Since Tessa was born, I’ve been surprised at how fast the days fly by. It seems before I fully wake up for the morning, 3 or 4 days have passed and I don’t know what day or even what month it is. I keep forgetting to do important things that actually have a timeframe.

When we started Maeve Bridal, I subscribed to all kinds of email newsletters. I have no formal business training so I had to educate myself! One of the best resources I found was the E-Myth Insider. Since I haven’t been working for several months I had quit reading these regularly, but I opened one this morning and was reminded again of how applicable business sense is to managing a home effectively.

5 Ways to Eliminate Time Bandits” was the title that caught my eye. Ooh, I could use some new thoughts on that subject! Here’s the meat of the article and how I processed it for our home:

5 Time Bandit Busting Tips

  • Prioritize and Stay Focused Evaluate your daily tasks and prioritize. If nothing else gets done today, what are the one or two items that absolutely must be done? The most successful CEOs of Fortune 500 companies only focus on one or two priorities for a given day.

(My mom has told me that she always tried to accomplish one thing and clean one thing per day. You really can’t do much more than that some days when you have little kids, and finishing at least one task is always encouraging. I have to remind myself of this one, because I tend to try to do too many things and then crash and burn at the end of the day, or else get frustrated because I can’t get everything done. Slow and steady…)

  • Delegate as much as you can. Let go of the idea that nobody can do what you do the way that you do it! With the right systems in place, you can properly delegate the tactical work that keeps you from working on your business. There is critical distinction however, between delegating and abdicating, and you can read more about that here.

(We have been implementing allowance and chores for the first time around here. Consistency is always the challenge, but we’re making progress. I’ve also reorganized the girls’ toys so they can keep them clean by themselves – I’ll probably post about this soon. I’m hopeful it will cut way down on the clutter.)

  • Set and meet deadlines for yourself and your employees. Set reasonable deadlines for all jobs and stick to them. Hold yourself accountable just as you would an employee. It’s true; work expands to fill the available time so set expectations.

(I often tell Hannah, “The next time I see you, I want ______ to be finished.” She sometimes has a difficult time staying on task, so I’m working with her to finish something before moving on to something else. Also, it helps me to have a goal time to have everyone (including me) dressed and ready, with hair done. Once we start doing homeschool bookwork consistently, we’ll have a goal time to get started each day. Meeting those deadlines is hard some days, but that has to be okay too. )

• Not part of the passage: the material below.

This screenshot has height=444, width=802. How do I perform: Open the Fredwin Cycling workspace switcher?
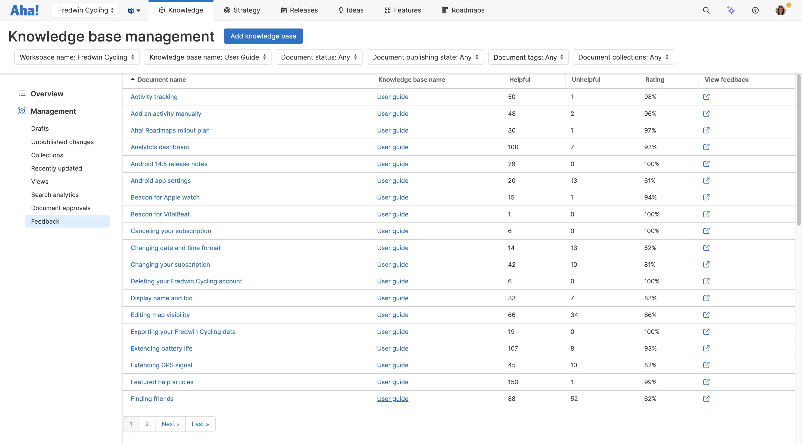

  • Don’t postpone unpleasant tasks. Those “bitter pills” that you put off can come back to haunt you in so many ways. A situation may become more acute with time, not to mention the fact that it will be sitting in the back of your mind (or somebody else’s mind) becoming a distraction. It’s best to take care of important matters that are unpleasant immediately. Resolution is so much better than wasting precious time wondering “what if…”

(Laundry, anyone? 🙂 Flylady talks a lot about this subject too.  If you have something to do and are putting it off, it really just feels so much better to take care of it. The mountain of clean laundry that’s been in my room for oh…5 days…is calling my name here. Hmm…Tessa’s cloth diapers arrive tomorrow – I better stay caught up!)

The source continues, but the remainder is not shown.